In a May 22 letter to parents and guardians, Principal Linda Kalloger — referencing the first incident — said their children were “inadvertently caught on video this week, and that video is now posted on-line.”
The two people recording the video were on school grounds without permission, Kalloger wrote, and what took place was a violation of students’ privacy.
“The school has informed the local law enforcement agency of their actions, and a plan has been developed to remove them should they return to school grounds,” she wrote.
In a May 24 post on the Free Keene blog, Ian Freeman writes that it wasn’t Horton’s intention to record students, and even if it was, it wouldn’t have been a violation of their privacy because they were all outside on what is “ostensibly public property.”
In addition, parents signing a section of the school district’s student registration form are agreeing to their students being “recorded or photographed for public use by newspaper, radio, TV and web,” Ian Freeman wrote.
Monadnock officials have a different perspective on the matter.
Pfeifer said the Monadnock school district has definitive rules about photographing and recording students without permission from parents and school principals.

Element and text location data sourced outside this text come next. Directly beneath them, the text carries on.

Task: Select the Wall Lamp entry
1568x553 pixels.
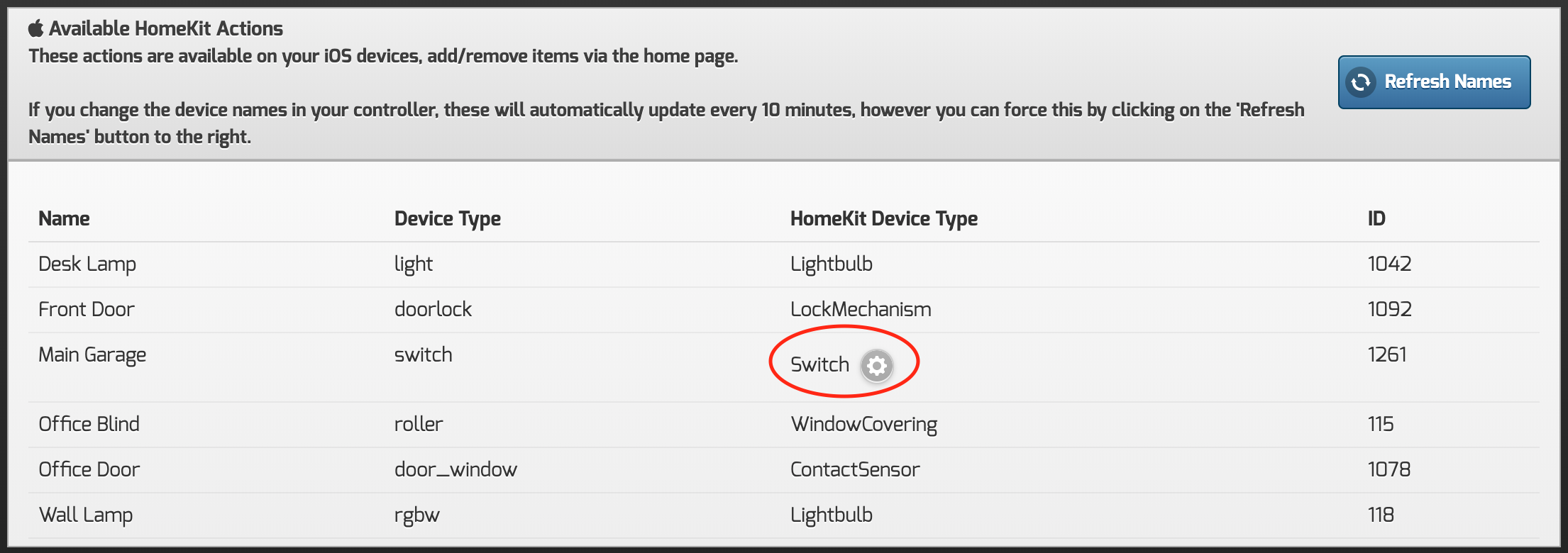Action: coord(86,515)
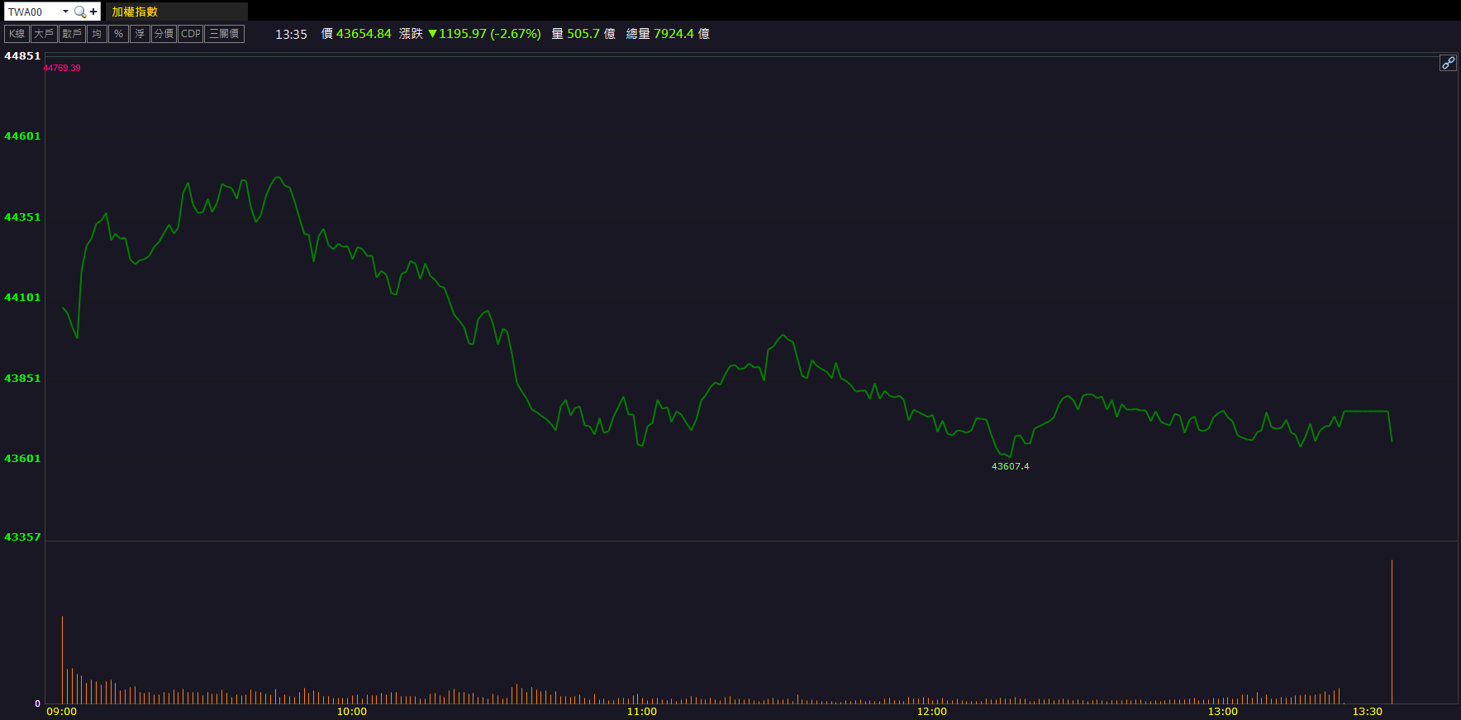Image resolution: width=1461 pixels, height=720 pixels.
Task: Click the 11:00 time axis label
Action: coord(642,711)
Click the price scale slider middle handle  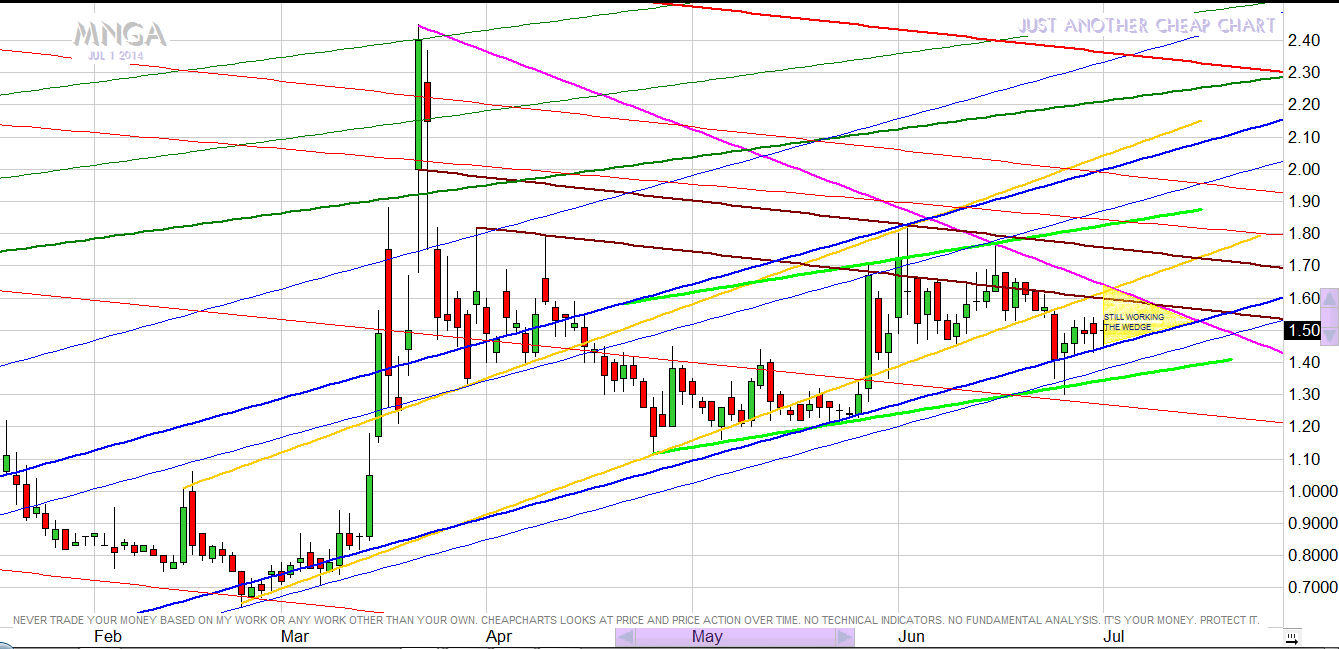1329,316
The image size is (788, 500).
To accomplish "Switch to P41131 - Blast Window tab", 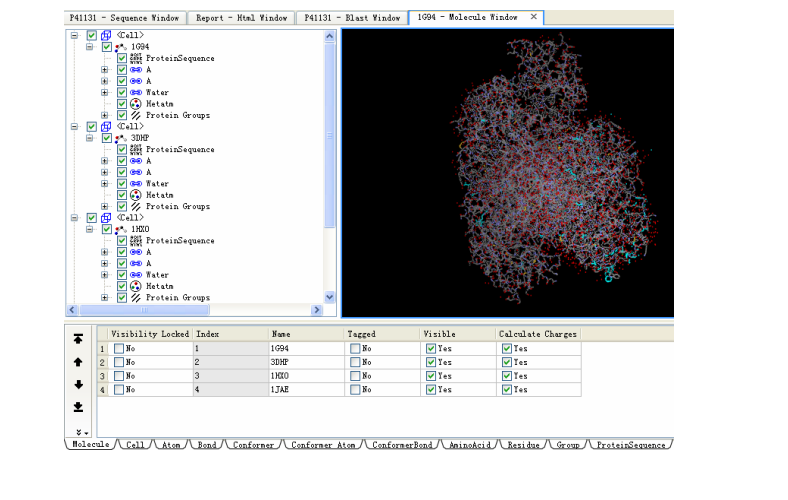I will [x=352, y=17].
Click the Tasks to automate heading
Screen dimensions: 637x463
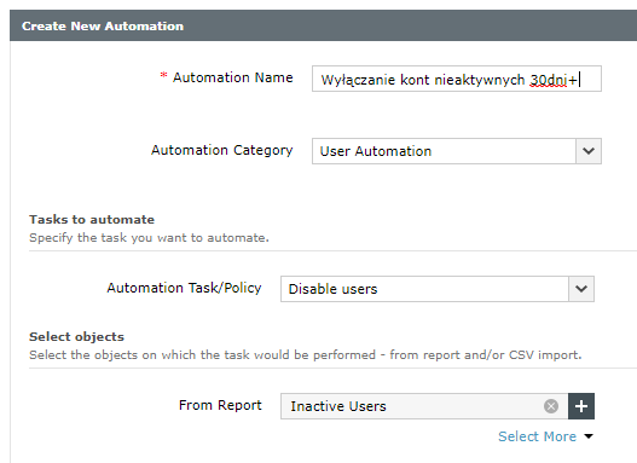92,219
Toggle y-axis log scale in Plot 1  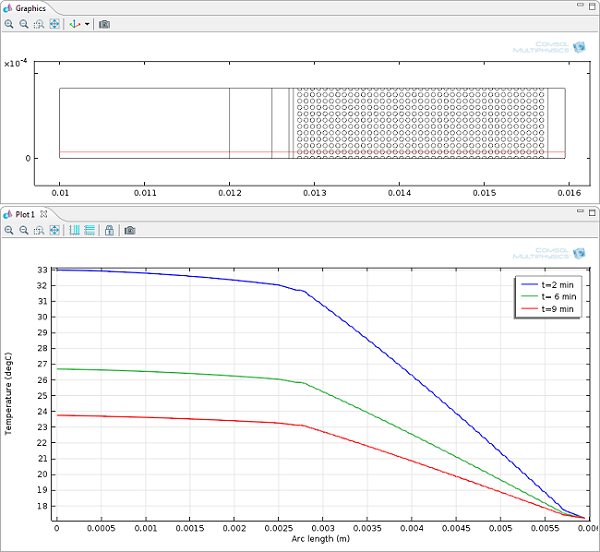coord(89,230)
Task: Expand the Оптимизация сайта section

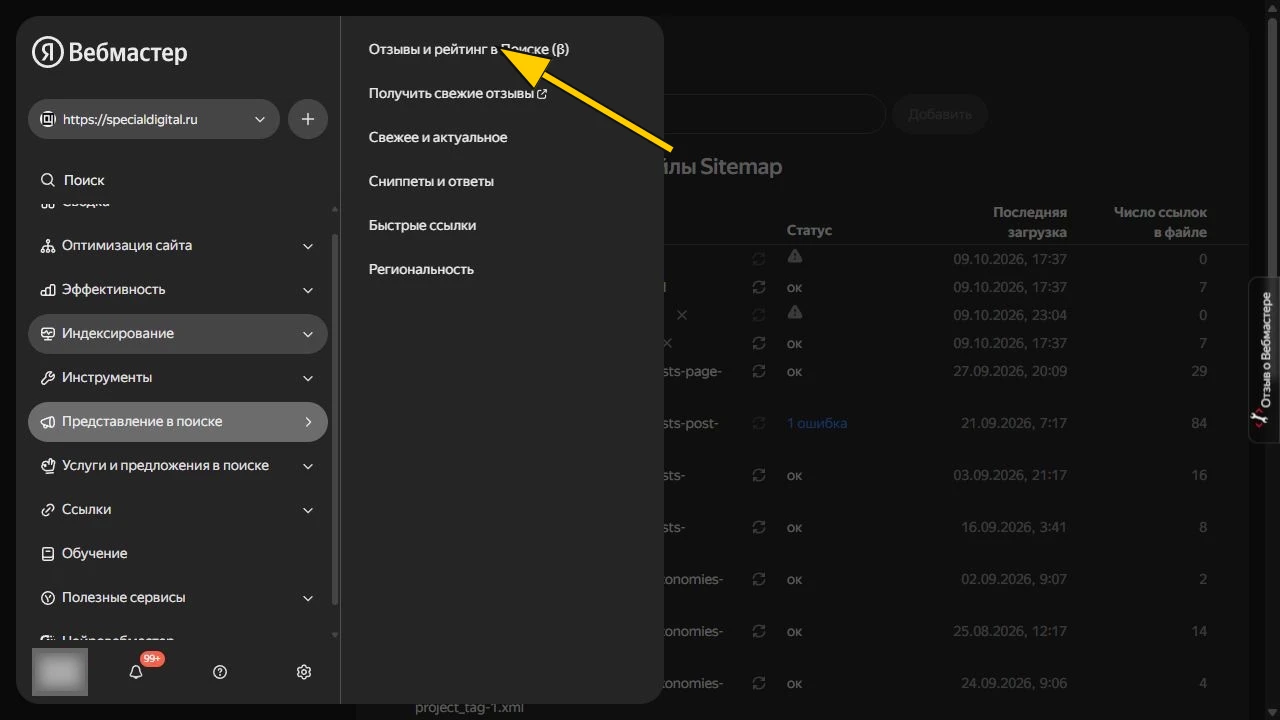Action: (178, 245)
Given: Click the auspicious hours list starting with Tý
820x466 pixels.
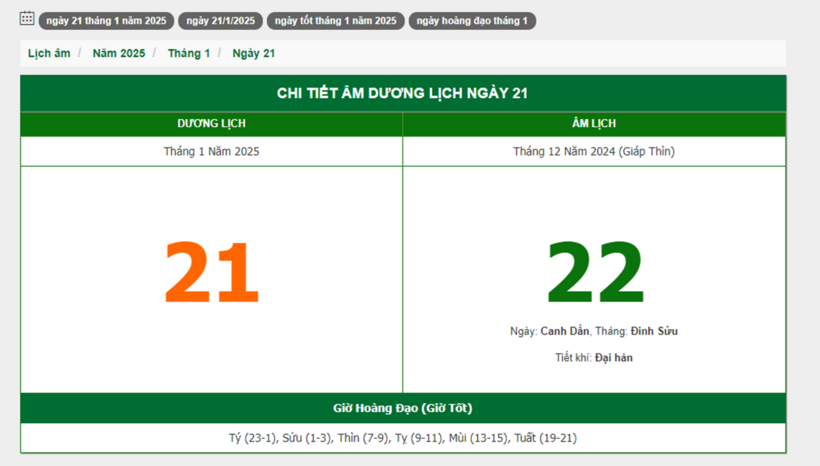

Mark V. Joyce, executive director of the New Hampshire School Administrators Association, said Monday that the overall responsibility of school districts by law is to ensure the safety of students and staff. While public schools are on publicly-owned property, they’re not publicly accessible for all purposes, he said.
“Case law about whether schools are open forums or not has been well settled in Supreme Court law,” he said. “Schools have the ability to limit public forums as long as they don’t discriminate against one body.”